• Activity:
Output all the records below, word for word.
▼
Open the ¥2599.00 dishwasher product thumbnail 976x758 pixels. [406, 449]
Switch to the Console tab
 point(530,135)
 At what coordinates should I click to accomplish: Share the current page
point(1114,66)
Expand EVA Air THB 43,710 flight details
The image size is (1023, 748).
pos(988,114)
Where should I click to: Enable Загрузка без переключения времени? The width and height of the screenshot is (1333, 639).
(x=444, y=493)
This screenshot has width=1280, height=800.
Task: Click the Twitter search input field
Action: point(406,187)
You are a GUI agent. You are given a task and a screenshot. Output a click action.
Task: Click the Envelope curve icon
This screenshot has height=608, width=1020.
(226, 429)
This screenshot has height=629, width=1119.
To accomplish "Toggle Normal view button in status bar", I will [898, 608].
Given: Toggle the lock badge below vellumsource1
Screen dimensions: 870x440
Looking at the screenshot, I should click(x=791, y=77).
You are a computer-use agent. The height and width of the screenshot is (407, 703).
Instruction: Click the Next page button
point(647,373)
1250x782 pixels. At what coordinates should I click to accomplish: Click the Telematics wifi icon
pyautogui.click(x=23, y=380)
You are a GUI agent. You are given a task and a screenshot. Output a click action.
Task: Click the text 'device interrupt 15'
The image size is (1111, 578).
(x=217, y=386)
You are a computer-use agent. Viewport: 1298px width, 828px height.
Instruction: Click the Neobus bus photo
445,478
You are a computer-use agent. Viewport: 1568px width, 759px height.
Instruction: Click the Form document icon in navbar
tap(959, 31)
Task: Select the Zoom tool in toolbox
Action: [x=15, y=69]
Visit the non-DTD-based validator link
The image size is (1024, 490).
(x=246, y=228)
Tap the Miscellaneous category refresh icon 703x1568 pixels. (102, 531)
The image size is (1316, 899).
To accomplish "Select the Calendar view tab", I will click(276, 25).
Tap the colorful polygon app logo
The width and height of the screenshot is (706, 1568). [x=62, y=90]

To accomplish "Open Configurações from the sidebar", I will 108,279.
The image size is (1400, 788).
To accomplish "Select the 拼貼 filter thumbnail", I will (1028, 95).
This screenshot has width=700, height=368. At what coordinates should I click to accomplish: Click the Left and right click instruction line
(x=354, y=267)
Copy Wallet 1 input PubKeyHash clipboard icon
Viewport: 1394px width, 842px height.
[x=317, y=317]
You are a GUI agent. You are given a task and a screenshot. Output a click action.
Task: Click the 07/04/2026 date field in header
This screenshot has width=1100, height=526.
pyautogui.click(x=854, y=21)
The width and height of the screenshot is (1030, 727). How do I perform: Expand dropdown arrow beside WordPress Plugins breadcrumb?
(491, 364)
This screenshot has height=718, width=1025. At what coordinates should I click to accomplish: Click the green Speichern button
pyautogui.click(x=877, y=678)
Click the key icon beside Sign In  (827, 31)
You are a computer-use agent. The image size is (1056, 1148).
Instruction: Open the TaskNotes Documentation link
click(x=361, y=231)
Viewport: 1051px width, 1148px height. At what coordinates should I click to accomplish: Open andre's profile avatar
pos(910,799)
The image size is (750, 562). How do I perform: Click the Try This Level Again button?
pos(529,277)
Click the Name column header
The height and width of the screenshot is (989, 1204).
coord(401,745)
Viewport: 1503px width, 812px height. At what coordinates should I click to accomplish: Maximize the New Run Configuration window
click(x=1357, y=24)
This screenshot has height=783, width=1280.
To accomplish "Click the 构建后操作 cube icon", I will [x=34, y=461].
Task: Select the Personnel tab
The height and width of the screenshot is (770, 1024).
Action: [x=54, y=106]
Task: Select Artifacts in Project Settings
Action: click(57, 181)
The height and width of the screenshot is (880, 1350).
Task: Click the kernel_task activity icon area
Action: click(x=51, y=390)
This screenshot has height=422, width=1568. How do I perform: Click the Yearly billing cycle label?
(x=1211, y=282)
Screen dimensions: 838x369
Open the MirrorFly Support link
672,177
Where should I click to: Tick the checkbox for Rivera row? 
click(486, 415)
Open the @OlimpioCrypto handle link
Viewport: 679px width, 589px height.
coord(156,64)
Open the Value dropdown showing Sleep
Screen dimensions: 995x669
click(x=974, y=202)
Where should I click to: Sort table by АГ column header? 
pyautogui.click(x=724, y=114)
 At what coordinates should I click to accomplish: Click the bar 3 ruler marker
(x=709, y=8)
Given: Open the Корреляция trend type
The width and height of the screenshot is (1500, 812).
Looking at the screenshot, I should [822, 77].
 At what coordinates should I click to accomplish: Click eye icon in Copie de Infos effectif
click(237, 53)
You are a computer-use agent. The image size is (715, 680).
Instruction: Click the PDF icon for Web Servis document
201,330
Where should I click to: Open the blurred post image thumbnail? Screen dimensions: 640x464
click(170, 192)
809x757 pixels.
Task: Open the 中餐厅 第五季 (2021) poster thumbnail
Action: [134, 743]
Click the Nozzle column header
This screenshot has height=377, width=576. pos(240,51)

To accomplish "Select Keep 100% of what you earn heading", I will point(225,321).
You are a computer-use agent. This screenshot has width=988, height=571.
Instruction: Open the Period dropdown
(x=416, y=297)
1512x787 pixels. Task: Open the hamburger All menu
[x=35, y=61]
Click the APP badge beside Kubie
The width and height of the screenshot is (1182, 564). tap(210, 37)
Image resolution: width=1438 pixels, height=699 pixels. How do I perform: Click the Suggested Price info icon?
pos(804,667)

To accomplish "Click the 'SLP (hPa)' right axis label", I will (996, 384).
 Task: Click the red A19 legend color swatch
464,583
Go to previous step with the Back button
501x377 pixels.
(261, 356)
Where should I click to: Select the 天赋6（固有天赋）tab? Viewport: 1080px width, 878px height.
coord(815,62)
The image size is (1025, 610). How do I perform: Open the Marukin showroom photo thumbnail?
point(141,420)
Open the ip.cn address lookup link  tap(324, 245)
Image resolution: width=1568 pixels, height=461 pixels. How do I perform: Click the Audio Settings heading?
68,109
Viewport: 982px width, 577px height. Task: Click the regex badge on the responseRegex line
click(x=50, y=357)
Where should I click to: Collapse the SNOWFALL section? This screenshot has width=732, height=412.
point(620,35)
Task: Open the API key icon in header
▲
• Response to this exercise:
Open the ¥2599.00 dishwasher product thumbnail 976x758 pixels. [406, 449]
Switch to the Console tab
 point(530,135)
 At what coordinates should I click to accomplish: Share the current page
point(1114,66)
Expand EVA Air THB 43,710 flight details
The image size is (1023, 748).
pos(988,114)
Where should I click to: Enable Загрузка без переключения времени? The width and height of the screenshot is (1333, 639).
(x=444, y=493)
This screenshot has width=1280, height=800.
Task: Click the Twitter search input field
Action: point(406,187)
You are a GUI agent. You are given a task and a screenshot. Output a click action.
Task: Click the Envelope curve icon
This screenshot has height=608, width=1020.
(226, 429)
This screenshot has height=629, width=1119.
To accomplish "Toggle Normal view button in status bar", I will [898, 608].
Given: Toggle the lock badge below vellumsource1
Screen dimensions: 870x440
Looking at the screenshot, I should click(x=791, y=77).
You are a computer-use agent. The height and width of the screenshot is (407, 703).
Instruction: Click the Next page button
point(647,373)
1250x782 pixels. At what coordinates should I click to accomplish: Click the Telematics wifi icon
pyautogui.click(x=23, y=380)
You are a GUI agent. You are given a task and a screenshot. Output a click action.
Task: Click the text 'device interrupt 15'
The image size is (1111, 578).
(x=217, y=386)
You are a computer-use agent. Viewport: 1298px width, 828px height.
Instruction: Click the Neobus bus photo
445,478
You are a computer-use agent. Viewport: 1568px width, 759px height.
Instruction: Click the Form document icon in navbar
tap(959, 31)
Task: Select the Zoom tool in toolbox
Action: [x=15, y=69]
Visit the non-DTD-based validator link
The image size is (1024, 490).
(x=246, y=228)
Tap the Miscellaneous category refresh icon 703x1568 pixels. (102, 531)
The image size is (1316, 899).
To accomplish "Select the Calendar view tab", I will click(276, 25).
Tap the colorful polygon app logo
The width and height of the screenshot is (706, 1568). [x=62, y=90]

To accomplish "Open Configurações from the sidebar", I will 108,279.
The image size is (1400, 788).
To accomplish "Select the 拼貼 filter thumbnail", I will (1028, 95).
This screenshot has width=700, height=368. At what coordinates should I click to accomplish: Click the Left and right click instruction line
(x=354, y=267)
Copy Wallet 1 input PubKeyHash clipboard icon
Viewport: 1394px width, 842px height.
[x=317, y=317]
You are a GUI agent. You are given a task and a screenshot. Output a click action.
Task: Click the 07/04/2026 date field in header
This screenshot has width=1100, height=526.
pyautogui.click(x=854, y=21)
The width and height of the screenshot is (1030, 727). How do I perform: Expand dropdown arrow beside WordPress Plugins breadcrumb?
(491, 364)
This screenshot has height=718, width=1025. At what coordinates should I click to accomplish: Click the green Speichern button
pyautogui.click(x=877, y=678)
Click the key icon beside Sign In  (827, 31)
You are a computer-use agent. The image size is (1056, 1148).
Instruction: Open the TaskNotes Documentation link
click(x=361, y=231)
Viewport: 1051px width, 1148px height. At what coordinates should I click to accomplish: Open andre's profile avatar
pos(910,799)
The image size is (750, 562). How do I perform: Click the Try This Level Again button?
pos(529,277)
Click the Name column header
The height and width of the screenshot is (989, 1204).
coord(401,745)
Viewport: 1503px width, 812px height. At what coordinates should I click to accomplish: Maximize the New Run Configuration window
click(x=1357, y=24)
This screenshot has height=783, width=1280.
To accomplish "Click the 构建后操作 cube icon", I will [x=34, y=461].
Task: Select the Personnel tab
The height and width of the screenshot is (770, 1024).
Action: [x=54, y=106]
Task: Select Artifacts in Project Settings
Action: click(57, 181)
The height and width of the screenshot is (880, 1350).
Task: Click the kernel_task activity icon area
Action: click(x=51, y=390)
This screenshot has height=422, width=1568. How do I perform: Click the Yearly billing cycle label?
(x=1211, y=282)
Screen dimensions: 838x369
Open the MirrorFly Support link
672,177
Where should I click to: Tick the checkbox for Rivera row? 
click(486, 415)
Open the @OlimpioCrypto handle link
Viewport: 679px width, 589px height.
coord(156,64)
Open the Value dropdown showing Sleep
Screen dimensions: 995x669
click(x=974, y=202)
Where should I click to: Sort table by АГ column header? 
pyautogui.click(x=724, y=114)
 At what coordinates should I click to accomplish: Click the bar 3 ruler marker
(x=709, y=8)
Given: Open the Корреляция trend type
The width and height of the screenshot is (1500, 812).
Looking at the screenshot, I should [822, 77].
 At what coordinates should I click to accomplish: Click eye icon in Copie de Infos effectif
click(237, 53)
You are a computer-use agent. The image size is (715, 680).
Instruction: Click the PDF icon for Web Servis document
201,330
Where should I click to: Open the blurred post image thumbnail? Screen dimensions: 640x464
click(170, 192)
809x757 pixels.
Task: Open the 中餐厅 第五季 (2021) poster thumbnail
Action: [134, 743]
Click the Nozzle column header
This screenshot has height=377, width=576. pos(240,51)

To accomplish "Select Keep 100% of what you earn heading", I will point(225,321).
You are a computer-use agent. This screenshot has width=988, height=571.
Instruction: Open the Period dropdown
(x=416, y=297)
1512x787 pixels. Task: Open the hamburger All menu
[x=35, y=61]
Click the APP badge beside Kubie
The width and height of the screenshot is (1182, 564). tap(210, 37)
Image resolution: width=1438 pixels, height=699 pixels. How do I perform: Click the Suggested Price info icon?
pos(804,667)

To accomplish "Click the 'SLP (hPa)' right axis label", I will (996, 384).
 Task: Click the red A19 legend color swatch
464,583
Go to previous step with the Back button
501x377 pixels.
(261, 356)
Where should I click to: Select the 天赋6（固有天赋）tab? Viewport: 1080px width, 878px height.
coord(815,62)
The image size is (1025, 610). How do I perform: Open the Marukin showroom photo thumbnail?
point(141,420)
Open the ip.cn address lookup link  tap(324, 245)
Image resolution: width=1568 pixels, height=461 pixels. How do I perform: Click the Audio Settings heading?
68,109
Viewport: 982px width, 577px height. Task: Click the regex badge on the responseRegex line
click(x=50, y=357)
Where should I click to: Collapse the SNOWFALL section? This screenshot has width=732, height=412.
point(620,35)
Task: Open the API key icon in header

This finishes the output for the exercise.